Resource Thresholds

A deployment defines the maximum thresholds for the following engine resources:

All engine instances belonging to the deployment inherit the same resource threshold values. For advanced use cases, some organizations can override the resource thresholds for individual engine instances.

Control Hub monitors these resources for all engines. When starting, balancing, or synchronizing jobs for Data Collector pipelines, Control Hub starts new pipeline instances only on Data Collector engines that have not exceeded any resource thresholds. Similarly, when starting jobs for Transformer or Transformer for Snowflake pipelines, Control Hub starts new pipeline instances only on Transformer or deployed Transformer for Snowflake engines that have not exceeded any resource thresholds.

When multiple matching engines have not exceeded their resource thresholds, Control Hub prioritizes engines that are currently running the fewest number of pipelines. For example, you start a job and two matching Data Collector engines have the maximum CPU load set to 100%. Data Collector A is currently using 70% of the CPU and running 1 pipeline. Data Collector B is currently using 50% of the CPU and running 3 pipelines. Control Hub starts a pipeline instance for the job on Data Collector A.

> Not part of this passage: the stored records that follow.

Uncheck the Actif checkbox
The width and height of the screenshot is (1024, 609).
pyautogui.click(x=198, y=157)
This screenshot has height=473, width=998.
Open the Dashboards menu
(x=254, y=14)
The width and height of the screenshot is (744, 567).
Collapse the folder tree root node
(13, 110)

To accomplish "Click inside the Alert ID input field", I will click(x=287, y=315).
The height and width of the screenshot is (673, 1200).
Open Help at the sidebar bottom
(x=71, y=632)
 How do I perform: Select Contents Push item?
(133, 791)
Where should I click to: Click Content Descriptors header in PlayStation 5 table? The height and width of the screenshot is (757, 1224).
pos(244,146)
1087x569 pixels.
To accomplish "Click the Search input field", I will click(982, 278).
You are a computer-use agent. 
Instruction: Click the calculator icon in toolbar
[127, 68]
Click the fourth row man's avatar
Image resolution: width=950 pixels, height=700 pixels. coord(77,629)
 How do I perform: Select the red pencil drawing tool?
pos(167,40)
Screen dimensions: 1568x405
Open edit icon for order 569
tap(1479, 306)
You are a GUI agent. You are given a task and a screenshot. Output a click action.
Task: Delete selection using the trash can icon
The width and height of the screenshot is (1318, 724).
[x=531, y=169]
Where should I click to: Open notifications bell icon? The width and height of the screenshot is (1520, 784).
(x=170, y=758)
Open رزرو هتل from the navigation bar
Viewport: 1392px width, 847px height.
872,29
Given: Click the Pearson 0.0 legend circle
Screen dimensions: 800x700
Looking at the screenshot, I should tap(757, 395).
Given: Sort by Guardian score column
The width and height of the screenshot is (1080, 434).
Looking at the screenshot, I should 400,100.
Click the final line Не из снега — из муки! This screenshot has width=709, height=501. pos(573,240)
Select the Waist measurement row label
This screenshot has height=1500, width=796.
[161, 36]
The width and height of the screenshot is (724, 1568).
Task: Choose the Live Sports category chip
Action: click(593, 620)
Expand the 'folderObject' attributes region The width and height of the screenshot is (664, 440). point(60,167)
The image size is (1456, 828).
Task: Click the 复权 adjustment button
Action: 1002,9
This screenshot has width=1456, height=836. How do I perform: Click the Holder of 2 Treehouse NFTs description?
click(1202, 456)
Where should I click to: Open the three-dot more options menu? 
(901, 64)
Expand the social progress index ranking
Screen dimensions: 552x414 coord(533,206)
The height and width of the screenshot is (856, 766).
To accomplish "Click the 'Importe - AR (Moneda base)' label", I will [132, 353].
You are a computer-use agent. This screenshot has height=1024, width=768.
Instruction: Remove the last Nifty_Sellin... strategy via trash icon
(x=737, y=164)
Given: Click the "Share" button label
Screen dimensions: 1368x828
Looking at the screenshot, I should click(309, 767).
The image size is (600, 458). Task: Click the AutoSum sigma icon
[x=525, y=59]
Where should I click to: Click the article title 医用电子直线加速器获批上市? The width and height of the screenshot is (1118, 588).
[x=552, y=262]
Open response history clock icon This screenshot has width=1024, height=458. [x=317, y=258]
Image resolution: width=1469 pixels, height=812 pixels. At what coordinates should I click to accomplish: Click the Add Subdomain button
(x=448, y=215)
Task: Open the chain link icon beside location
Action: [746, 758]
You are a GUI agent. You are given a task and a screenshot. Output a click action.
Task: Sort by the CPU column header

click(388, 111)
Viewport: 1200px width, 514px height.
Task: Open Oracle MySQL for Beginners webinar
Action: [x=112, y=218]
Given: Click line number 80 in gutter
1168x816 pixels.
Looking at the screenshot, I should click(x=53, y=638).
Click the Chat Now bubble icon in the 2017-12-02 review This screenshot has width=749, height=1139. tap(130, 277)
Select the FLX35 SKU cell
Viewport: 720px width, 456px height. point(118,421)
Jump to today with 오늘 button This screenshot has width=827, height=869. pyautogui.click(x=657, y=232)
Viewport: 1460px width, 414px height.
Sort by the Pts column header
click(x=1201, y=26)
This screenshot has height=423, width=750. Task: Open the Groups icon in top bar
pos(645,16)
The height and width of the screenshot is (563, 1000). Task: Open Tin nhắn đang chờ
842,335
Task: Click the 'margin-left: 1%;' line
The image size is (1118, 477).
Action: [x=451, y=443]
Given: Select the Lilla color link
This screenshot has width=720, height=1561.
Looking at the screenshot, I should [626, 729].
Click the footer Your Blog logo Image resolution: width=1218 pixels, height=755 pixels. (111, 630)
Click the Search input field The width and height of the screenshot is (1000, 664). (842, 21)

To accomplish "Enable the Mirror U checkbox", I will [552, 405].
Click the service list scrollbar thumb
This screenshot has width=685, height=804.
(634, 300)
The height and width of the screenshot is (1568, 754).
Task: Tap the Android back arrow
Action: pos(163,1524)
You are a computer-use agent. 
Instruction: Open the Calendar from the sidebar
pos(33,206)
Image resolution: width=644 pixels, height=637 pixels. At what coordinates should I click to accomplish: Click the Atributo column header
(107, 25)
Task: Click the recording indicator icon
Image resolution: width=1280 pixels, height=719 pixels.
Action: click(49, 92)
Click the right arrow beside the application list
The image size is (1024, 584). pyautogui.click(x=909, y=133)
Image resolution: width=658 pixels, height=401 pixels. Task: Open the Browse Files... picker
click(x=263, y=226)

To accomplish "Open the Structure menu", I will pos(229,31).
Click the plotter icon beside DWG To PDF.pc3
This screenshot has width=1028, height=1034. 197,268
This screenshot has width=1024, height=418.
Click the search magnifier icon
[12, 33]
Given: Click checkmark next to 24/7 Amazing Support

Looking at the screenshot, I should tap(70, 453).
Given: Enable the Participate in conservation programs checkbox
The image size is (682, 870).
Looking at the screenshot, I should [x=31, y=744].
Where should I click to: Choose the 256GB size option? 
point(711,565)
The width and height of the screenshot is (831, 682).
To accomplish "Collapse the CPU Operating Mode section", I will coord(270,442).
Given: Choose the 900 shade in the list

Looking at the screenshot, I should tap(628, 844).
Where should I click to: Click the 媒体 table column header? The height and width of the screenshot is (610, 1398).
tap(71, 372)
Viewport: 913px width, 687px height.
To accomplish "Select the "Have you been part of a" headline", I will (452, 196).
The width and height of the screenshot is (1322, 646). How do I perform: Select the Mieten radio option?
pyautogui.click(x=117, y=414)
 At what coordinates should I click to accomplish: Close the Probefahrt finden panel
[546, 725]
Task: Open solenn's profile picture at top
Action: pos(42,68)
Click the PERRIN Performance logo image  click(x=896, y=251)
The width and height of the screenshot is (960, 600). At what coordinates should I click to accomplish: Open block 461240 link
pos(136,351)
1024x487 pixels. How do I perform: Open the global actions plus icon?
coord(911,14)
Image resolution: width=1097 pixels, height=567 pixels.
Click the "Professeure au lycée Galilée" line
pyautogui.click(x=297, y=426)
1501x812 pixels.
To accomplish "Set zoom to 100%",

When all matching engines have exceeded their resource thresholds, Control Hub randomly places jobs in a queue, giving the jobs a red active status. The job details display the following warning message:
JOBRUNNER_72 - Insufficient <engine type> resources to run job. All matching <engine type> [<URLs>] have reached their maximum CPU usage limits.

When a matching engine no longer exceeds its resource thresholds, Control Hub randomly assigns a job from the queue to that engine, changing the job status to green active and running a pipeline instance on that engine.

CPU Load

Control Hub calculates the maximum CPU load threshold based on the available CPU on the host machine.

For example, you set the Max CPU Load threshold to 80% when you configure the deployment. You deploy an engine to an on-premise machine with 12 CPU cores. When the engine consumes less than 80% of 12 CPU cores, or 9.6 CPU cores, Control Hub starts new pipeline instances on the engine. When the engine consumes 9.6 or more CPU cores, Control Hub does not start new pipeline instances on the engine.

An engine can exceed the configured resource threshold as it runs pipelines. For example with the above configuration, when the engine consumes 9 CPU cores, Control Hub starts a new pipeline instance on the engine so that the engine consumes a total of 11 CPU cores. All running pipeline instances continue, but Control Hub does not start any new pipeline instances on the engine.

Memory

Control Hub calculates the maximum memory threshold based on the configured Java heap size for the engine.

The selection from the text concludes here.